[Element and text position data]
● ● ●
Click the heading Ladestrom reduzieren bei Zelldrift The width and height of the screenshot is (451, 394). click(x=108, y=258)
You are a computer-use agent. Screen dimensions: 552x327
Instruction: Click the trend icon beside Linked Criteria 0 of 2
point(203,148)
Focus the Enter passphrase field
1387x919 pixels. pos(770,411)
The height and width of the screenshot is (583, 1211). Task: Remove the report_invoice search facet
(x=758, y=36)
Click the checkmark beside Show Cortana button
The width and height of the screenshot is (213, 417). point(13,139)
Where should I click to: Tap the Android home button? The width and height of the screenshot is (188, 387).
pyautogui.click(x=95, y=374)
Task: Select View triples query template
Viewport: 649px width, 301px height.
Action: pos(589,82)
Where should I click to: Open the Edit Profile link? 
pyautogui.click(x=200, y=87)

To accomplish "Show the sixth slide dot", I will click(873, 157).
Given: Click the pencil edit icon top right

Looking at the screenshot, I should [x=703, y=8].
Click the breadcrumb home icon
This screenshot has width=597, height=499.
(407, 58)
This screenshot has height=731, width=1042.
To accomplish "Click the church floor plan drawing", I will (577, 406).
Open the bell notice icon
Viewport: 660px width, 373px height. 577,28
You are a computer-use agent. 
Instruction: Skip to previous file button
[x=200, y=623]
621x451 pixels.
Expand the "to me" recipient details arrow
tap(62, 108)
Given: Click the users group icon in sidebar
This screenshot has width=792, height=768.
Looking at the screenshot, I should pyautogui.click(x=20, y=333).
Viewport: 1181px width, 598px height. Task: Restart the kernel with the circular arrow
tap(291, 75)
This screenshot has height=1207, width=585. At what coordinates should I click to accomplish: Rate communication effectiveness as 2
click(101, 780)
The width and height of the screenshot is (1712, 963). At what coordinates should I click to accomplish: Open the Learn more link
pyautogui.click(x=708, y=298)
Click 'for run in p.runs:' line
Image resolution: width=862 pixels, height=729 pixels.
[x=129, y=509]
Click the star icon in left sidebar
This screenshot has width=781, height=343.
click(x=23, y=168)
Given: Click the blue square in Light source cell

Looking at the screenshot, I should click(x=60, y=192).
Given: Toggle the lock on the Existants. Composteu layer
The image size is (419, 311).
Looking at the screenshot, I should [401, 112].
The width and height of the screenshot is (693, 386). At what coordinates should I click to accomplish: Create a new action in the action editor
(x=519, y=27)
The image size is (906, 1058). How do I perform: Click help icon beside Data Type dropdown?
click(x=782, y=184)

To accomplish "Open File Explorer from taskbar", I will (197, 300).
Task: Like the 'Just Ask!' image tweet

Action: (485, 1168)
● ● ●
WHAT YOU ARE ASKED TO DO - Rewrite the data from the line with "Click the checkmark" up to and including the line with "Action: pos(589,82)", substituting "Android back button" for "Android home button" and leaving everything else in those lines unchanged.

OUTPUT -
Click the checkmark beside Show Cortana button
The width and height of the screenshot is (213, 417). point(13,139)
Where should I click to: Tap the Android back button? The width and height of the screenshot is (188, 387).
pyautogui.click(x=95, y=374)
Task: Select View triples query template
Viewport: 649px width, 301px height.
Action: pos(589,82)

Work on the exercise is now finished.